Text provided
----------------

At least she got an excellent story out of it. After reading that though I wanted to call him a wuss.


----------



## Motherboard (Sep 2, 2016)

It was either before or after Valentine's Day, but my first "official" date was with a guy I'd known since 2nd grade. In fact, in my earliest memory of him, I fucking ate shit on the seesaw because I had no balance whatsoever.

But basically, he had just recently gotten his driver's license, and was taking me to the movies to see Deadpool. Before all of this, I learned he was into vore, watching people eating, fat fetish, the whole horror show involving the digestive system. I became nervous around him also because he's touchy-feely, and I most certainly am not. Despite expressing to him that I don't want to be touched, he'd do so anyway.
On the way to the movies, I was texting my friend whom had known I was scared of this guy, and was trying to keep me calm and say he'd castrate him if he tried anything. He didn't, thankfully, but he did say some real creepy shit that I'd rather not repeat.
But while I'm texting my friend, this guy almost gets into an accident by pulling into an intersection when he wasn't supposed to. This was my first time being driven somewhere by him too, so that only amped up my anxiety over the whole thing.
The whole experience was uncomfortable and frightening, but at least nothing happened to me. I really only stayed with him that long because I'm afraid of that kind of confrontation.

I also got a taxidermy butterfly necklace out of the encounter, which I still have and wear despite where I'd gotten it.


----------



## Bogs (Sep 2, 2016)

With my first "real" girlfriend, we walked out to a forest near her house and clumb a tree. Everything went really nice sitting on a branch making out n shit until basically she started talking:
"So like we've been together 3 months now, and we can tell each other anything right?"

----------------

Dataset content

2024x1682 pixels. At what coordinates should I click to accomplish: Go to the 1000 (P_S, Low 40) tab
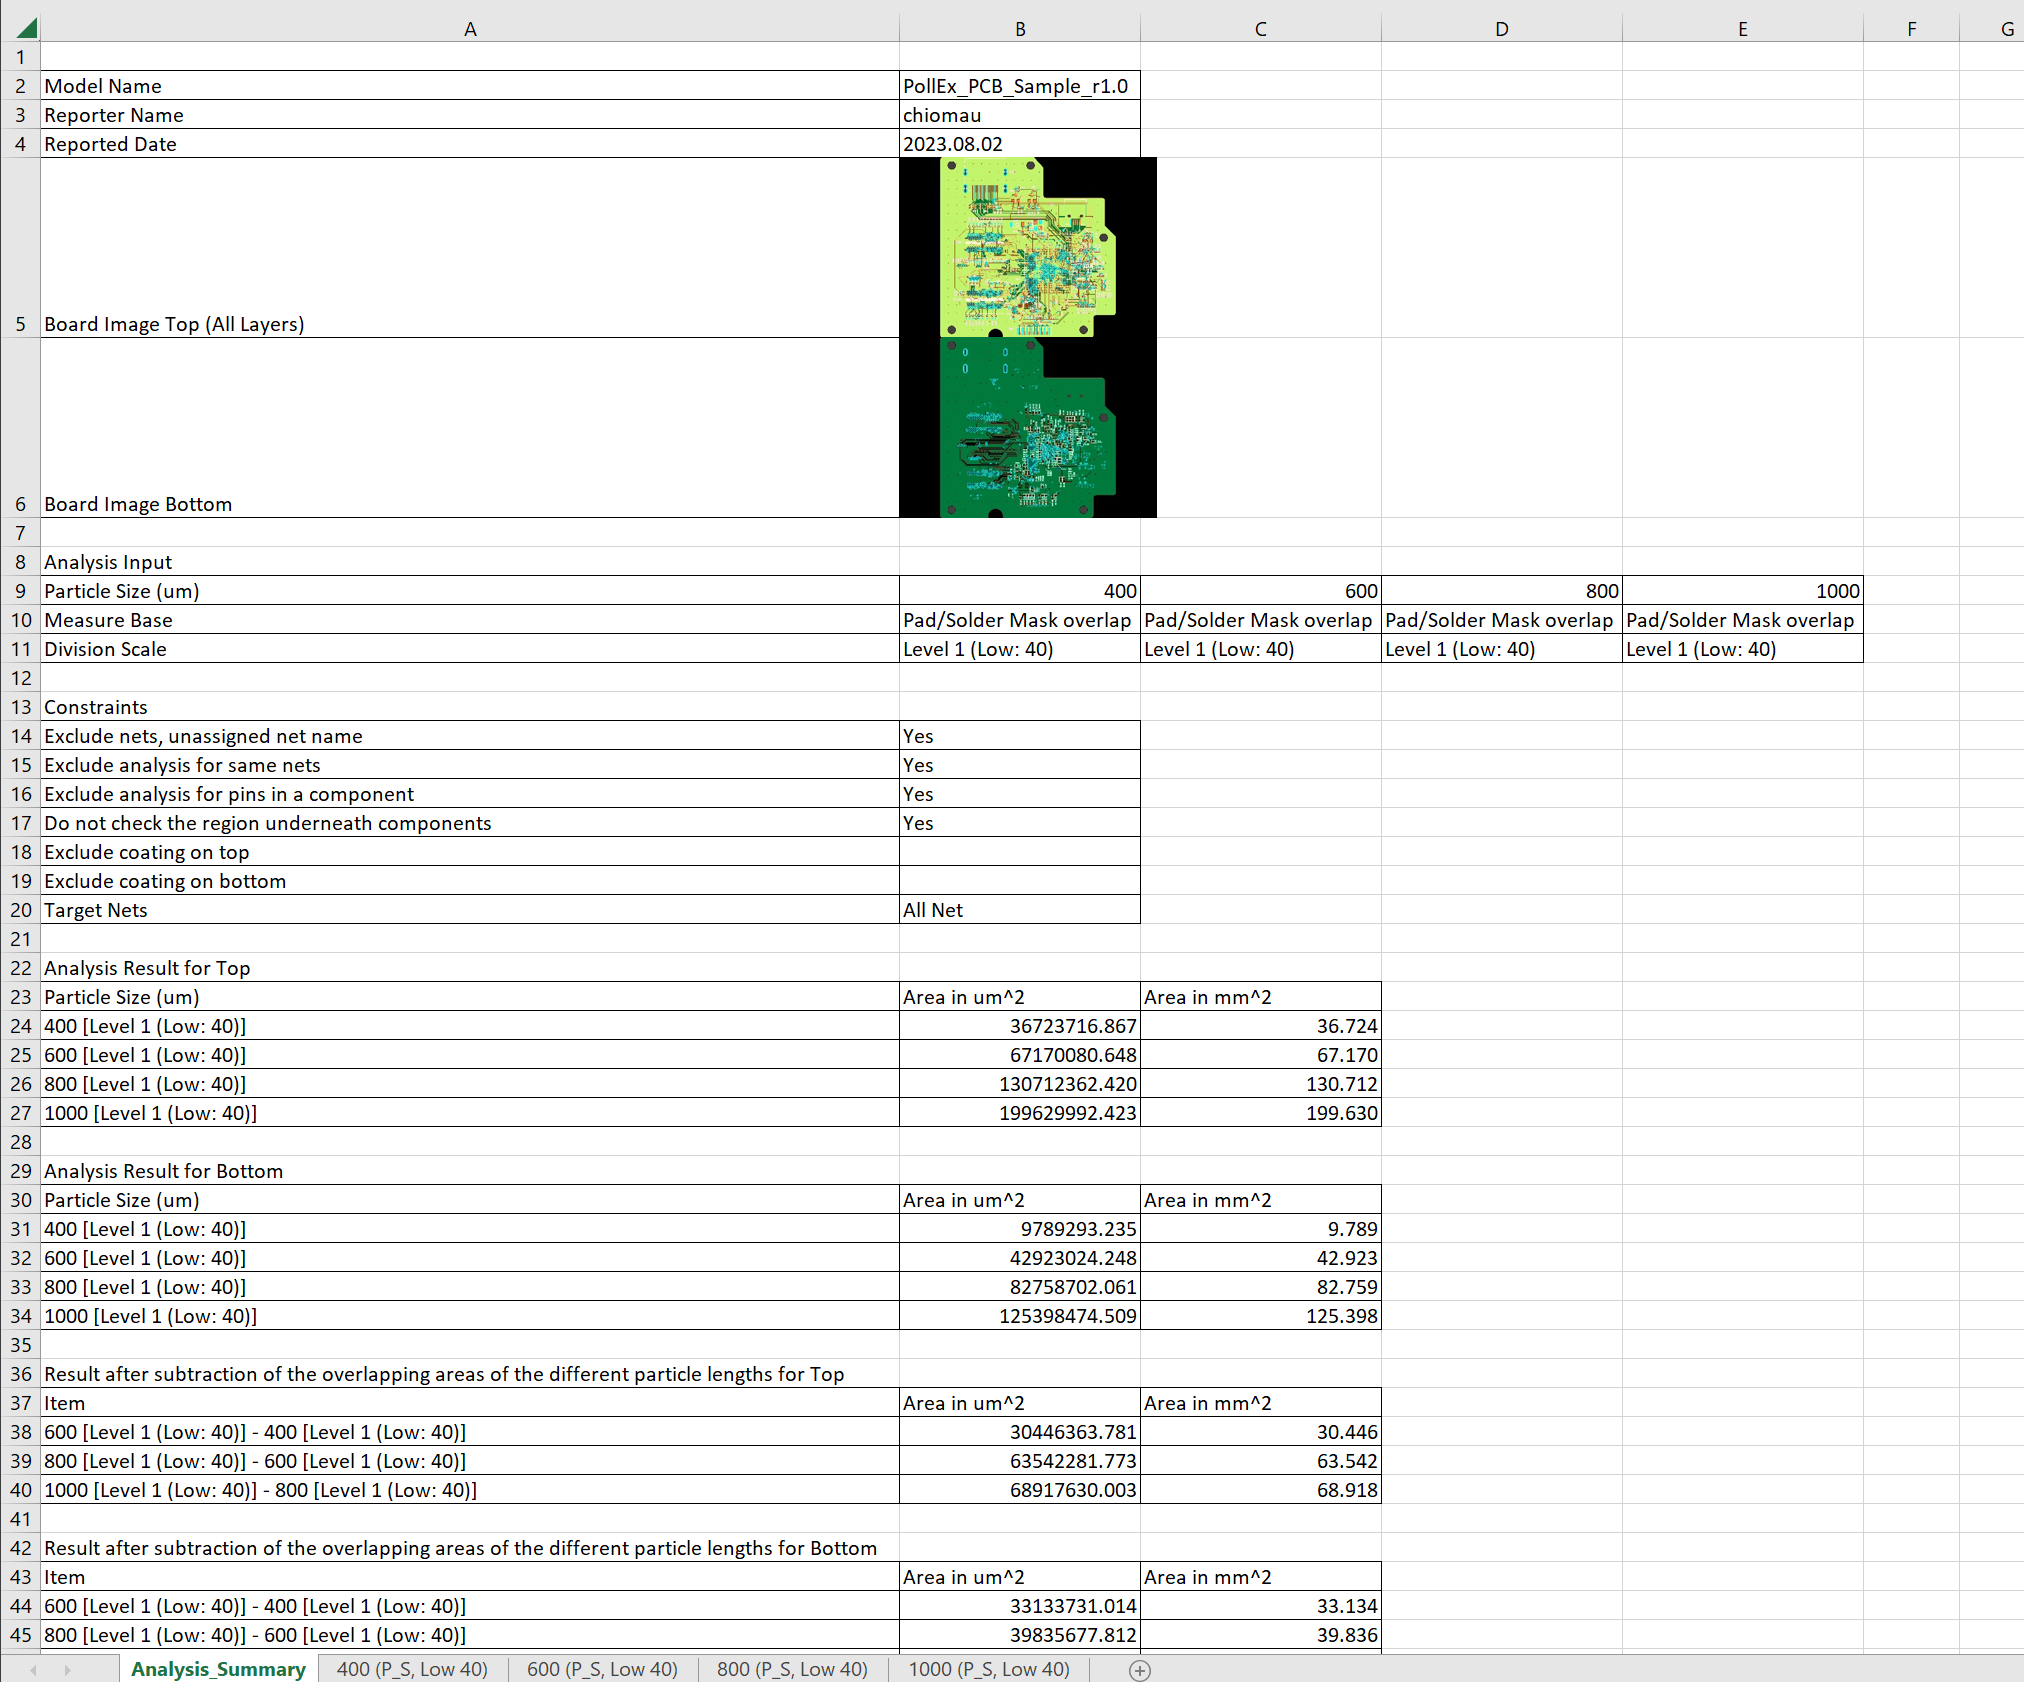point(988,1669)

----------------

What you should do
Continue the forum thread of first-date stories, picking up right after the girlfriend's question in the tree.

The answer
"Yeah, I guess so."
"So like, for example, if you thought my best friend was attractive, you'd tell me right?"
"Uhh..."
"What do you think, is she attractive?"
"Umm, I've never thought about her that way." (I'm not touching that question with a 10-foot pole)
"Oh come off it, guys always think about girls in that way."
"But I've never thought about her that way."
"Well if you had to, what would you say?"
"Well---if I had to, I would...say she's attractive?" (ERRRR Wrong answer)
"What?" her expression suddenly changes to deep concern
"Yeah, I'd say she's attractive. Are you happy?"
"What the fuck do you mean you're attracted to her?"
"I didn't say that."
"But you meant to say that. Christ, I can't believe you're attracted to my best friend."
"What the fuck?"
"Oh my God, I can't be here any longer, goodbye." she climbs down from the tree and walks home. Leaving me shouting after her. That night she rings me saying she's willing to forgive me. And so began 6 miserable months.


----------



## Motherboard (Sep 2, 2016)

Bogs said:


> With my first "real" girlfriend, we walked out to a forest near her house and clumb a tree. Everything went really nice sitting on a branch making out n shit until basically she started talking:
> "So like we've been together 3 months now, and we can tell each other anything right?"
> "Yeah, I guess so."
> "So like, for example, if you thought my best friend was attractive, you'd tell me right?"
> ...


Jesus christ, I hate girls that pull that shit. Like bitch, you ain't the only pretty girl out there. (If she even was pretty.)


----------



## Dr. Henry Armitage (Sep 3, 2016)

My senior year of high school I started dating this girl. She was super christian and big into purity culture. We dated for about four months our last date was a church trip to an amusement park with attached water park. Now I don't like roller coasters and she knew this. So i mostly stuck to the water park. She wanted me to go so I could pay for everything . After lunch she disappeared with some members of her church group I didn't think to much of it. I didn't see her until we went to leave. She was in the church van having sex with one of the guys from her church youth group and and the rest of the group caught them. I ended up calling my parents to pick me up Since I refused to ride back with them.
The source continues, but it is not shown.